■ **Task**
Resume the forum thread about watching Stage 13 of the race on Bastille Day, carrying on directly from its last line.

■ **Passage given**
# Bastille Day & Stage 13 - Jaz



## john87300 (Oct 12, 2011)

From 1979, the period of Jaz/Framelec, a really chunky gold plated Jaz LED


----------



## foztex (Nov 6, 2005)

Hi John,

I wanted to wear my supernavygraf Yema for watching the stage today, but the battery was flat and it seems I've every possible size except the right one for that watch.

So I wore a Sinn instead (pics on Sat thread).

Talking of pics here's a few I snapped just south of Saussan as it passed near our village. First the Caravanne.














































next a few of the riders.......


----------



## foztex (Nov 6, 2005)

Forgive me I am not up on it enough to name them.

1st through










then the rest



















great fun and atmosphere but always a tad disappointing as you wait for an hour and it's all over in less than a minute 

Andy


----------



## john87300 (Oct 12, 2011)

foztex said:


> Forgive me I am not up on it enough to name them.
> 
> 1st through
> 
> ...

■ **Dataset extract**
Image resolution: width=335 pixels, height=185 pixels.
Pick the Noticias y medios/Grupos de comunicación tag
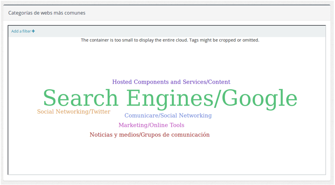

■ **Output of the exercise**
Andy, I envy you the chance just to get a look at them all charging past. The Tour is not coming anywhere near here (again) this year, so it's the TV for me, The coverage is excellent on ITV4, except we never get to see the Caravanne :icon21:

I've only a very few quartz and electrics, but, like you, whenever I need a battery it's always one I don't have! Out of the over 50 French I've got only about 4 need batteries so I've plenty of fall backs to rely on.


----------



## woody77 (Jun 19, 2011)

john87300 said:


> From 1979, the period of Jaz/Framelec, a really chunky gold plated Jaz LED


 hi that nice not seen to many of them about .all the best woody77.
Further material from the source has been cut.